What is required: Would you write out, exactly as they stand, all lines from the one containing "Name (21, 1444)" through the end of the listing below, and only those?

-*-*-

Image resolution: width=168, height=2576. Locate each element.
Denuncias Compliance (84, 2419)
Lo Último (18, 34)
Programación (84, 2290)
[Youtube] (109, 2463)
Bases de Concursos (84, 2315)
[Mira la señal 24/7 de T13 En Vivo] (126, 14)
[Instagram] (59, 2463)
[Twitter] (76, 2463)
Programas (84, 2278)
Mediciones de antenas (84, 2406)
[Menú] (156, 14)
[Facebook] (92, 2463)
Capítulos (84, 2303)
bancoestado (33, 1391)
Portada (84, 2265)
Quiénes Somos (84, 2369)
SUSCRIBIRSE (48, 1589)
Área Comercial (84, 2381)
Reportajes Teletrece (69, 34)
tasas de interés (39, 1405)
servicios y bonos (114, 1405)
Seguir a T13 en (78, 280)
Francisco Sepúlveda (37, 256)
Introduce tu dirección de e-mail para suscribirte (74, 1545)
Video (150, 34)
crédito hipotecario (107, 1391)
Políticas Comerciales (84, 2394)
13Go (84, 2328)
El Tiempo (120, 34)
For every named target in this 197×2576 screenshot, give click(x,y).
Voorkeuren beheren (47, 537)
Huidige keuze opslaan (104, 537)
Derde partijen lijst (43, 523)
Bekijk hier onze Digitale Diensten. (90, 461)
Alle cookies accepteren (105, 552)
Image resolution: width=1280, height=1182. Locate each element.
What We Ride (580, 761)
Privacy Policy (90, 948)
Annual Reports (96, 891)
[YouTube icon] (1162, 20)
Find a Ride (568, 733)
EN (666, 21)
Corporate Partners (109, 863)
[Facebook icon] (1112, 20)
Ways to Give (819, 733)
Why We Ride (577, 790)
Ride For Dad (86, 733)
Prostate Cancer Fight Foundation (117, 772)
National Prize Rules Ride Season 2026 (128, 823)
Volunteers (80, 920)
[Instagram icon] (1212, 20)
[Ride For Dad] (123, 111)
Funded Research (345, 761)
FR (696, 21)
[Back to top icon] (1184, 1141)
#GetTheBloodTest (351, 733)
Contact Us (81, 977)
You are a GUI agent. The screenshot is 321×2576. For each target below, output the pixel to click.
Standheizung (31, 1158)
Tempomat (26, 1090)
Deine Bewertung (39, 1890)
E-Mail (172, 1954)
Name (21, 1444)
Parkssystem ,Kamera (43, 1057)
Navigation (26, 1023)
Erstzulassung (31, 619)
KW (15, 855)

-*-*-

Your response:
Name (21, 1444)
Parkssystem ,Kamera (43, 1057)
Navigation (26, 1023)
Erstzulassung (31, 619)
KW (15, 855)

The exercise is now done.